=== Records for this exercise ===
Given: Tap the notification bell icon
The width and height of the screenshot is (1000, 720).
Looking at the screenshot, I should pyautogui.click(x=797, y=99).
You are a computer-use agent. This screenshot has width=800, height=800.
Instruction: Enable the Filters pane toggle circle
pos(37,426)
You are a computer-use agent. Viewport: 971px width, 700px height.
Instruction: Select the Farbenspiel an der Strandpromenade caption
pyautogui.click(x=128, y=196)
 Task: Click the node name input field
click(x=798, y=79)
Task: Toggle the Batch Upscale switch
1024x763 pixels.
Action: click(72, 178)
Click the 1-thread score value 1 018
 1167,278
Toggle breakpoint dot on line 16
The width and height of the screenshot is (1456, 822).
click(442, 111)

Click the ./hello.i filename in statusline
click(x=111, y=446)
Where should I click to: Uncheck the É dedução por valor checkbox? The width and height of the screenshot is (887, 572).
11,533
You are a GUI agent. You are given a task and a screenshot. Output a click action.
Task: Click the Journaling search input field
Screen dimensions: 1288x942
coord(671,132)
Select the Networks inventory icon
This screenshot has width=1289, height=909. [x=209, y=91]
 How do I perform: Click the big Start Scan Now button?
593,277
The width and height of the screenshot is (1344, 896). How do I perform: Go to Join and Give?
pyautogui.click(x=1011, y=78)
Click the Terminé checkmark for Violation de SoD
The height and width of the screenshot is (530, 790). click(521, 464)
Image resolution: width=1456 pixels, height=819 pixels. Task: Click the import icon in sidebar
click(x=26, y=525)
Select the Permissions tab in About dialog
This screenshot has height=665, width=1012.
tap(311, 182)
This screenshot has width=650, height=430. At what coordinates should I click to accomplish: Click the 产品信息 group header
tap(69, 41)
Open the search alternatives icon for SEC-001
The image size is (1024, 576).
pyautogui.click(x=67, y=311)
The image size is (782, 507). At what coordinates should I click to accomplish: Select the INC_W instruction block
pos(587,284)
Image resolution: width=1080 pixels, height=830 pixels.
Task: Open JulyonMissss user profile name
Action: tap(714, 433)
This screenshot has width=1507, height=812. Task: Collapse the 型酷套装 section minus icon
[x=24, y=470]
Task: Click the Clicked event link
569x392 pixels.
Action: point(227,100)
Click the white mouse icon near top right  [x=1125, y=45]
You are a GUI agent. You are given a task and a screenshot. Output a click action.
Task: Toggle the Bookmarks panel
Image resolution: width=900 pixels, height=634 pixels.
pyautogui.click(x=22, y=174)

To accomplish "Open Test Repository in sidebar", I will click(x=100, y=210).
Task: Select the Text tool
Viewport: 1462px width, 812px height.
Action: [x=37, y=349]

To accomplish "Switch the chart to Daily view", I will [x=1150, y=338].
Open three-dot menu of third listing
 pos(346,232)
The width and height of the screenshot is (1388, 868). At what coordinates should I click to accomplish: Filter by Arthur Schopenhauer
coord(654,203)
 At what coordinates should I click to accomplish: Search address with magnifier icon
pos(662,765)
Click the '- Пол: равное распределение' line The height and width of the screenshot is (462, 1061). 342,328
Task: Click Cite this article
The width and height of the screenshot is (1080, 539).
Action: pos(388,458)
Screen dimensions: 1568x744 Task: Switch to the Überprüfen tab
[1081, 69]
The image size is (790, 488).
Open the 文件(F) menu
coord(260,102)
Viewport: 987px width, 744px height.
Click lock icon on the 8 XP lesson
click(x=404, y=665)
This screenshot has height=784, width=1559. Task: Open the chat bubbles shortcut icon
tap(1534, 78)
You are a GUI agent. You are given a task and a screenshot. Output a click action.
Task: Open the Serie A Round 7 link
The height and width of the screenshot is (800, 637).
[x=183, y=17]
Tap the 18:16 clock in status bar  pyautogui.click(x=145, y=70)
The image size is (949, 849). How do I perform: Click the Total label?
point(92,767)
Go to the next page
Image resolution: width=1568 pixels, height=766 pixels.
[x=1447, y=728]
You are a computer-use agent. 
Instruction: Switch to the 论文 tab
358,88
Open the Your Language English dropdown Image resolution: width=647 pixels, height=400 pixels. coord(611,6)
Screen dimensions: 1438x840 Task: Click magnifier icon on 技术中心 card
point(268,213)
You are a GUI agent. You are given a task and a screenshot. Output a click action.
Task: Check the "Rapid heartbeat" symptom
===
* Problem statement: Reproduce every line of the material above that has the string "will".

* Answer space:
To accomplish "Open Test Repository in sidebar", I will click(x=100, y=210).
To accomplish "Switch the chart to Daily view", I will [x=1150, y=338].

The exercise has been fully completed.